== Records to use ==
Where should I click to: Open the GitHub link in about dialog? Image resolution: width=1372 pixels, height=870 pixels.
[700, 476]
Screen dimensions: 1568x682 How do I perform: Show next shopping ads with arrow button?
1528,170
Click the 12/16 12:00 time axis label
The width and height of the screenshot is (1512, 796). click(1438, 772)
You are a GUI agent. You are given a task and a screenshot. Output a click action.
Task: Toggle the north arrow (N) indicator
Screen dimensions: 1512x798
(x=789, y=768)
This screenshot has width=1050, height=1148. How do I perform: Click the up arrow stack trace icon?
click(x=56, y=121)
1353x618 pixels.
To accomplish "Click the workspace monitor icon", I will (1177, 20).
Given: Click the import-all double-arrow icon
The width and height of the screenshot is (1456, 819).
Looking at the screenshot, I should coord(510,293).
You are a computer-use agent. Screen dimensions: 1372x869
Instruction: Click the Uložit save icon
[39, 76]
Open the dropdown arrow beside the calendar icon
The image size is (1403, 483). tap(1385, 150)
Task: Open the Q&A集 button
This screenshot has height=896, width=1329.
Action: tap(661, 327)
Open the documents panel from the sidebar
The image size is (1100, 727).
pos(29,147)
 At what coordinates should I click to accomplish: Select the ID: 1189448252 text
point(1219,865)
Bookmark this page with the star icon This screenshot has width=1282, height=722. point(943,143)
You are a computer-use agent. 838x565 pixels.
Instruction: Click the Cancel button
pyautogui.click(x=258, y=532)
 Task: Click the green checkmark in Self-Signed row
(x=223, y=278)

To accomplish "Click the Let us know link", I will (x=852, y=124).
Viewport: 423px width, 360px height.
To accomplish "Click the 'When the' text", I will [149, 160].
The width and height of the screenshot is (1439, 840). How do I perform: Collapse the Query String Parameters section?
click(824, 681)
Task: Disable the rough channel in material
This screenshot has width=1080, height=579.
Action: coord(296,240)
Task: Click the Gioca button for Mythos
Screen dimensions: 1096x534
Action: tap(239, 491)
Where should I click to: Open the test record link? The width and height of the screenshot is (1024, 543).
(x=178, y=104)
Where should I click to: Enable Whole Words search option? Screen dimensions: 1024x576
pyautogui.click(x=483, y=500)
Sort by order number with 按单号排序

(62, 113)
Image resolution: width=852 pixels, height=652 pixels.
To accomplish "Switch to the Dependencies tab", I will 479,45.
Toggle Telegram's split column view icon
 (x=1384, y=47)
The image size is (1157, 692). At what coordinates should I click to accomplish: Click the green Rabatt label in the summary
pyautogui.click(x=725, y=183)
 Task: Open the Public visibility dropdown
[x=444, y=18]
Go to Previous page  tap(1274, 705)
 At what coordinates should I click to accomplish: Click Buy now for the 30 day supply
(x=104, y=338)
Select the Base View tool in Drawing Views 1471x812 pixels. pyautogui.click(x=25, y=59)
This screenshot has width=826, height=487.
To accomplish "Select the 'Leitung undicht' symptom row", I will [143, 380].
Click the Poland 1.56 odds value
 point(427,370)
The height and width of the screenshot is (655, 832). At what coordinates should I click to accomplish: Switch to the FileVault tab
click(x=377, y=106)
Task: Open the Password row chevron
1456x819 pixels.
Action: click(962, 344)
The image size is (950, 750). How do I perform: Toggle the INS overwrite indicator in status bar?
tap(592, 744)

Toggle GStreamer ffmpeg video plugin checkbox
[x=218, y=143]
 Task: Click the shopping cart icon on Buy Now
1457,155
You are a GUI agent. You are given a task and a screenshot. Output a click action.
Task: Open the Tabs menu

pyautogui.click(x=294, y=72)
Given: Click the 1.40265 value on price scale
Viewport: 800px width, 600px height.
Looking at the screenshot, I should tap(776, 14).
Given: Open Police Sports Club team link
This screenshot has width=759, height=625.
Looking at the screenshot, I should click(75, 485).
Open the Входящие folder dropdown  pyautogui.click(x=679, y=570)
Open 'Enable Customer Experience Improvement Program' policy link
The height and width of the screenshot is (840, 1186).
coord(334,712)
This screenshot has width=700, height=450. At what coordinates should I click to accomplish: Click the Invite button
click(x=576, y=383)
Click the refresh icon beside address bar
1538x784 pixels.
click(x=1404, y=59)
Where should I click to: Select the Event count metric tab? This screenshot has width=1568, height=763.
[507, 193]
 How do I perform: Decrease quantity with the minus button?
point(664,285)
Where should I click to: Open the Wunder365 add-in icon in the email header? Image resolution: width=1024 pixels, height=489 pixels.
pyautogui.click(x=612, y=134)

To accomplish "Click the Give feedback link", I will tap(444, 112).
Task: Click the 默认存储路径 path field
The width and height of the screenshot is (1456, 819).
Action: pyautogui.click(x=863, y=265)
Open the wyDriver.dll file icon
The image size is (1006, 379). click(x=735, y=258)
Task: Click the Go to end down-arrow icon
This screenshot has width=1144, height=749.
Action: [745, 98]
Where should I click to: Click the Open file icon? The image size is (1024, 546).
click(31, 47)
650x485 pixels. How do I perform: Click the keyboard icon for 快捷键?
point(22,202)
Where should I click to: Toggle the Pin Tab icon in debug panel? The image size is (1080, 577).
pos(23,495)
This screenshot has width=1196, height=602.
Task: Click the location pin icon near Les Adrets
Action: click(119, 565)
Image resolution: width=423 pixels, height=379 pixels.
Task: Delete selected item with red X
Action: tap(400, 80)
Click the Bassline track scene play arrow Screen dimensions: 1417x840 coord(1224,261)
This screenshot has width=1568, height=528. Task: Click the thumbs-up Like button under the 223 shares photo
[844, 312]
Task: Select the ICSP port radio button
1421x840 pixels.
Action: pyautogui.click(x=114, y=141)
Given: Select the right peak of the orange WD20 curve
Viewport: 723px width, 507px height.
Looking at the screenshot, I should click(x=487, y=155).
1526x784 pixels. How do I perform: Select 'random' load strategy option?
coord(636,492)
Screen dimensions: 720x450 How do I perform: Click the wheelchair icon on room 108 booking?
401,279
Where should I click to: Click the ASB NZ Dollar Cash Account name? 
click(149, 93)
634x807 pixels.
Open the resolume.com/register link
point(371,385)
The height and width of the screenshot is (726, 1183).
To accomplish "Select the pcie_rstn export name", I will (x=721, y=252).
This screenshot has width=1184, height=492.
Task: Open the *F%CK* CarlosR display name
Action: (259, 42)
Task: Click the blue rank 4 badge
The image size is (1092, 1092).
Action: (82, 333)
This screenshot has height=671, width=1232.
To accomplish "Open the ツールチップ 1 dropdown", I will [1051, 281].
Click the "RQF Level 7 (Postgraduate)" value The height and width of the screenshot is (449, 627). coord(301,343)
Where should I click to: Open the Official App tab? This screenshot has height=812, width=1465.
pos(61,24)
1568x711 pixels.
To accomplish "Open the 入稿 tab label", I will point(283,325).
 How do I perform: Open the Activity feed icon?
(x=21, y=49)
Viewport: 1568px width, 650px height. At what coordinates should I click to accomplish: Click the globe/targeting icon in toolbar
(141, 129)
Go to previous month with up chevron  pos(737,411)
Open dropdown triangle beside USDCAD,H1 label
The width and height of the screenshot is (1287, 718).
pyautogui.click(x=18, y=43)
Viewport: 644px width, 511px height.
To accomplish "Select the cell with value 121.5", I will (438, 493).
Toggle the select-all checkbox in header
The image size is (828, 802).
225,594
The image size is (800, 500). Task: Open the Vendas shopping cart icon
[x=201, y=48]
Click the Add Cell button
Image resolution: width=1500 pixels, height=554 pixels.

== Your objective ==
Could you rewrite all the records with "Viewport" replaced by "Display" and everything else left unchanged?

== Full answer ==
Where should I click to: Open the GitHub link in about dialog? Image resolution: width=1372 pixels, height=870 pixels.
[700, 476]
Screen dimensions: 1568x682 How do I perform: Show next shopping ads with arrow button?
1528,170
Click the 12/16 12:00 time axis label
The width and height of the screenshot is (1512, 796). click(1438, 772)
You are a GUI agent. You are given a task and a screenshot. Output a click action.
Task: Toggle the north arrow (N) indicator
Screen dimensions: 1512x798
(x=789, y=768)
This screenshot has width=1050, height=1148. How do I perform: Click the up arrow stack trace icon?
click(x=56, y=121)
1353x618 pixels.
To accomplish "Click the workspace monitor icon", I will (1177, 20).
Given: Click the import-all double-arrow icon
The width and height of the screenshot is (1456, 819).
Looking at the screenshot, I should coord(510,293).
You are a computer-use agent. Screen dimensions: 1372x869
Instruction: Click the Uložit save icon
[39, 76]
Open the dropdown arrow beside the calendar icon
The image size is (1403, 483). tap(1385, 150)
Task: Open the Q&A集 button
This screenshot has height=896, width=1329.
Action: tap(661, 327)
Open the documents panel from the sidebar
The image size is (1100, 727).
pos(29,147)
 At what coordinates should I click to accomplish: Select the ID: 1189448252 text
point(1219,865)
Bookmark this page with the star icon This screenshot has width=1282, height=722. point(943,143)
You are a computer-use agent. 838x565 pixels.
Instruction: Click the Cancel button
pyautogui.click(x=258, y=532)
 Task: Click the green checkmark in Self-Signed row
(x=223, y=278)

To accomplish "Click the Let us know link", I will (x=852, y=124).
Display: 423px width, 360px height.
To accomplish "Click the 'When the' text", I will [149, 160].
The width and height of the screenshot is (1439, 840). How do I perform: Collapse the Query String Parameters section?
click(824, 681)
Task: Disable the rough channel in material
This screenshot has width=1080, height=579.
Action: coord(296,240)
Task: Click the Gioca button for Mythos
Screen dimensions: 1096x534
Action: tap(239, 491)
Where should I click to: Open the test record link? The width and height of the screenshot is (1024, 543).
(x=178, y=104)
Where should I click to: Enable Whole Words search option? Screen dimensions: 1024x576
pyautogui.click(x=483, y=500)
Sort by order number with 按单号排序

(62, 113)
Image resolution: width=852 pixels, height=652 pixels.
To accomplish "Switch to the Dependencies tab", I will 479,45.
Toggle Telegram's split column view icon
 (x=1384, y=47)
The image size is (1157, 692). At what coordinates should I click to accomplish: Click the green Rabatt label in the summary
pyautogui.click(x=725, y=183)
 Task: Open the Public visibility dropdown
[x=444, y=18]
Go to Previous page  tap(1274, 705)
 At what coordinates should I click to accomplish: Click Buy now for the 30 day supply
(x=104, y=338)
Select the Base View tool in Drawing Views 1471x812 pixels. pyautogui.click(x=25, y=59)
This screenshot has width=826, height=487.
To accomplish "Select the 'Leitung undicht' symptom row", I will [143, 380].
Click the Poland 1.56 odds value
 point(427,370)
The height and width of the screenshot is (655, 832). At what coordinates should I click to accomplish: Switch to the FileVault tab
click(x=377, y=106)
Task: Open the Password row chevron
1456x819 pixels.
Action: click(962, 344)
The image size is (950, 750). How do I perform: Toggle the INS overwrite indicator in status bar?
tap(592, 744)

Toggle GStreamer ffmpeg video plugin checkbox
[x=218, y=143]
 Task: Click the shopping cart icon on Buy Now
1457,155
You are a GUI agent. You are given a task and a screenshot. Output a click action.
Task: Open the Tabs menu

pyautogui.click(x=294, y=72)
Given: Click the 1.40265 value on price scale
Display: 800px width, 600px height.
Looking at the screenshot, I should tap(776, 14).
Given: Open Police Sports Club team link
This screenshot has width=759, height=625.
Looking at the screenshot, I should click(75, 485).
Open the Входящие folder dropdown  pyautogui.click(x=679, y=570)
Open 'Enable Customer Experience Improvement Program' policy link
The height and width of the screenshot is (840, 1186).
coord(334,712)
This screenshot has width=700, height=450. At what coordinates should I click to accomplish: Click the Invite button
click(x=576, y=383)
Click the refresh icon beside address bar
1538x784 pixels.
click(x=1404, y=59)
Where should I click to: Select the Event count metric tab? This screenshot has width=1568, height=763.
[507, 193]
 How do I perform: Decrease quantity with the minus button?
point(664,285)
Where should I click to: Open the Wunder365 add-in icon in the email header? Image resolution: width=1024 pixels, height=489 pixels.
pyautogui.click(x=612, y=134)

To accomplish "Click the Give feedback link", I will tap(444, 112).
Task: Click the 默认存储路径 path field
The width and height of the screenshot is (1456, 819).
Action: pyautogui.click(x=863, y=265)
Open the wyDriver.dll file icon
The image size is (1006, 379). click(x=735, y=258)
Task: Click the Go to end down-arrow icon
This screenshot has width=1144, height=749.
Action: [745, 98]
Where should I click to: Click the Open file icon? The image size is (1024, 546).
click(31, 47)
650x485 pixels. How do I perform: Click the keyboard icon for 快捷键?
point(22,202)
Where should I click to: Toggle the Pin Tab icon in debug panel? The image size is (1080, 577).
pos(23,495)
This screenshot has width=1196, height=602.
Task: Click the location pin icon near Les Adrets
Action: click(119, 565)
Image resolution: width=423 pixels, height=379 pixels.
Task: Delete selected item with red X
Action: tap(400, 80)
Click the Bassline track scene play arrow Screen dimensions: 1417x840 coord(1224,261)
This screenshot has width=1568, height=528. Task: Click the thumbs-up Like button under the 223 shares photo
[844, 312]
Task: Select the ICSP port radio button
1421x840 pixels.
Action: pyautogui.click(x=114, y=141)
Given: Select the right peak of the orange WD20 curve
Display: 723px width, 507px height.
Looking at the screenshot, I should click(x=487, y=155).
1526x784 pixels. How do I perform: Select 'random' load strategy option?
coord(636,492)
Screen dimensions: 720x450 How do I perform: Click the wheelchair icon on room 108 booking?
401,279
Where should I click to: Click the ASB NZ Dollar Cash Account name? 
click(149, 93)
634x807 pixels.
Open the resolume.com/register link
point(371,385)
The height and width of the screenshot is (726, 1183).
To accomplish "Select the pcie_rstn export name", I will (x=721, y=252).
This screenshot has width=1184, height=492.
Task: Open the *F%CK* CarlosR display name
Action: (259, 42)
Task: Click the blue rank 4 badge
The image size is (1092, 1092).
Action: (82, 333)
This screenshot has height=671, width=1232.
To accomplish "Open the ツールチップ 1 dropdown", I will [1051, 281].
Click the "RQF Level 7 (Postgraduate)" value The height and width of the screenshot is (449, 627). coord(301,343)
Where should I click to: Open the Official App tab? This screenshot has height=812, width=1465.
pos(61,24)
1568x711 pixels.
To accomplish "Open the 入稿 tab label", I will point(283,325).
 How do I perform: Open the Activity feed icon?
(x=21, y=49)
Display: 1568px width, 650px height. At what coordinates should I click to accomplish: Click the globe/targeting icon in toolbar
(141, 129)
Go to previous month with up chevron  pos(737,411)
Open dropdown triangle beside USDCAD,H1 label
The width and height of the screenshot is (1287, 718).
pyautogui.click(x=18, y=43)
Display: 644px width, 511px height.
To accomplish "Select the cell with value 121.5", I will (438, 493).
Toggle the select-all checkbox in header
The image size is (828, 802).
225,594
The image size is (800, 500). Task: Open the Vendas shopping cart icon
[x=201, y=48]
Click the Add Cell button
Image resolution: width=1500 pixels, height=554 pixels.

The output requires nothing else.